HMDA data for 2006 were used in the analysis of differences in foreclosure rates across U.S. counties. Loan data were grouped by county to compute the following two variables: the county average of the loan amount as a percent of income and the percent of higher-priced loans to Hispanics, blacks and whites in a county.

Foreclosure Rates and the Characteristics of U.S. Counties

Data on foreclosure rates in U.S. counties were provided by RealtyTrac® ( Those data were available for all 3,141 U.S. counties. Data from other sources were matched to the foreclosure data to analyze the relationship between foreclosure rates and counties’ economic and demographic characteristics.

Demographic characteristics of U.S. counties were tabulated from the American Community Survey, Public Use Microdata Sample, 2005-07. That file is a three-year sample of the ACS consisting of about 3.5 million household records and describes the average characteristics of the U.S. population from 2005 to 2007.

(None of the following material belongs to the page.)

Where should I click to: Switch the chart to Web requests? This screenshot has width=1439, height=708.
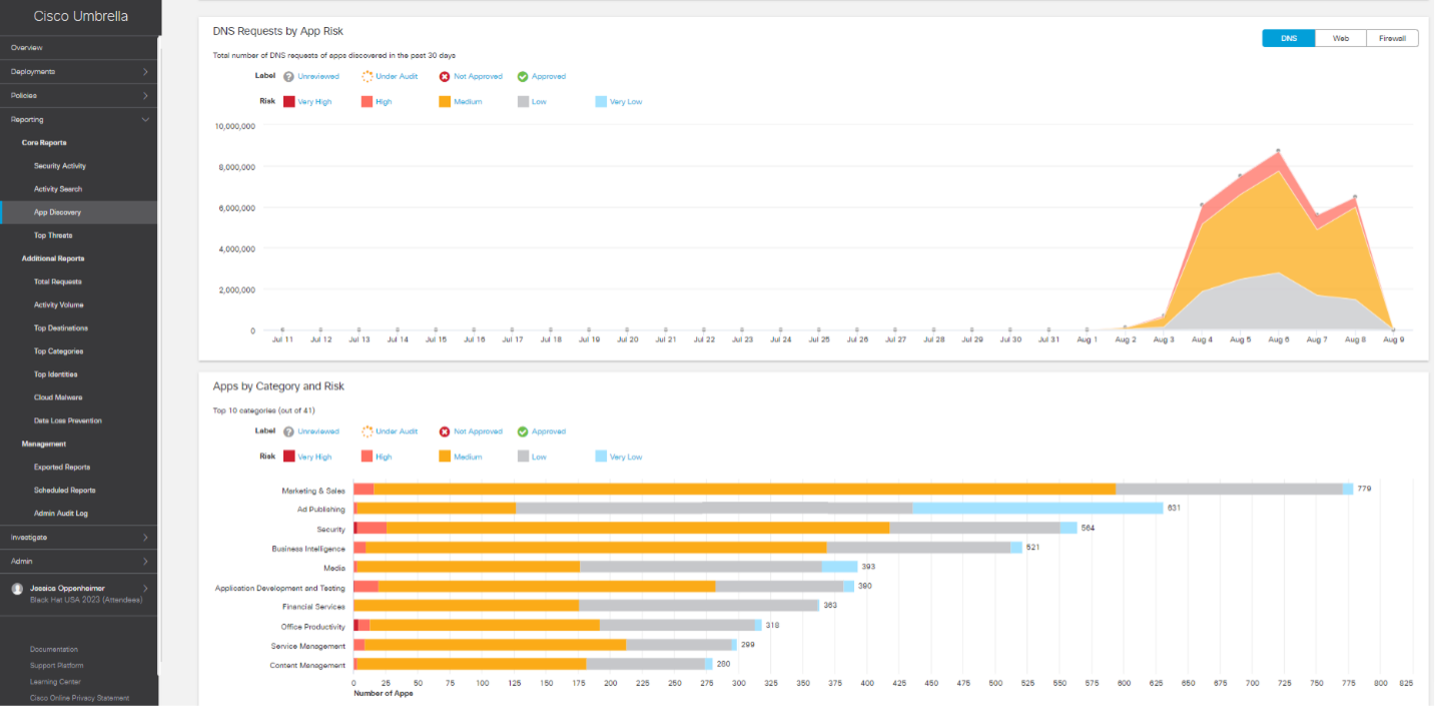point(1340,38)
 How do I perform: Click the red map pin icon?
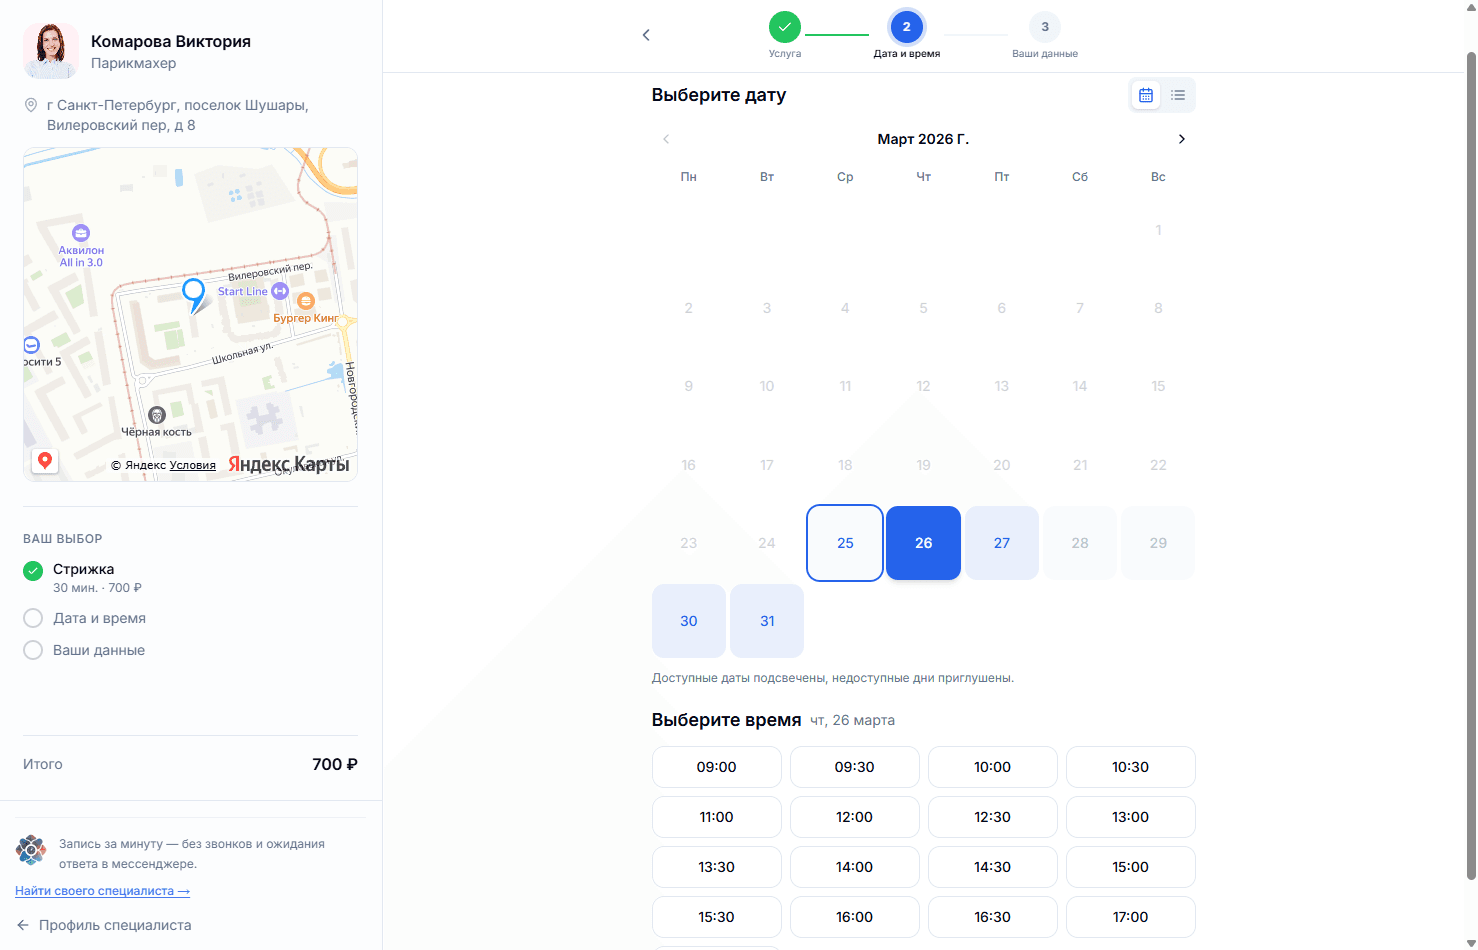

The ACS includes geographic identifiers for areas with populations of 100,000 or more, known as Public Use Microdata Areas (PUMAs). Using a program developed by Jeffrey S. Passel of the Center, it was possible to map data for PUMAs into 3,140 counties. When a PUMA was matched into a group of counties, the same characteristics were assigned to all counties within the PUMA.

The specific demographic characteristics of counties computed from the ACS file were as follows: the race, ethnicity and nativity of the householder population in a county; the homeownership rate by the race, ethnicity and nativity of householders in a county; the race, ethnicity and nativity of homeowners in a county; and the race, ethnicity and nativity of mortgage holders in a county.

The unemployment rate in a county was determined from the local area unemployment database of the Bureau of Labor Statistics ( The county unemployment rate used in the statistical models is an average of the monthly, nonseasonally adjusted, unemployment rates from January through November of 2008.

Home price appreciation, or depreciation, in a county is measured by the change in the House Price Index (HPI) from the fourth quarter of 2005 to the fourth quarter of 2007. The HPI is estimated by the Federal Housing Finance Agency (FHFA; for all metropolitan statistical areas (MSAs) in the U.S. MSA-level estimates were assigned to all counties within a specific MSA. As a result, HPI estimates for a total of 1,086 metropolitan counties were obtained for the analysis of differences in foreclosure rates across counties.

The estimates presented in the study, specifically in Tables A4 and A5, are representative of the results obtained from a number of different statistical models. One variant that was estimated excluded counties from California, Florida, Arizona and Nevada from the sample. That resulted in a somewhat weaker, but still statistically significant, relationship between foreclosure rates and the shares of immigrants in a county’s population. Another variant included higher-priced loans for both home purchase and refinance in the analysis. There was no notable change in the resulting estimates.

In other variants of the statistical model, the foreclosure rate was altered to align it more closely with the population of homeowners. First, the homeownership rate in a county was divided into the foreclosure rate. The result is an estimate of the share of owner-occupied housing units in a county that entered into foreclosure, as opposed to the share of all housing units in a county that entered into foreclosure.

Second, the share of homeowners in a county with a mortgage was divided into the foreclosure rate. That was done because only homeowners with mortgages face the risk of foreclosure. The resulting foreclosure rate is an estimate of the share of homeowners with mortgages who entered into foreclosure. In both variants, the list of regression variables was suitably modified to align with the newly defined foreclosure rate. Results from the estimation of alternate models are available upon request.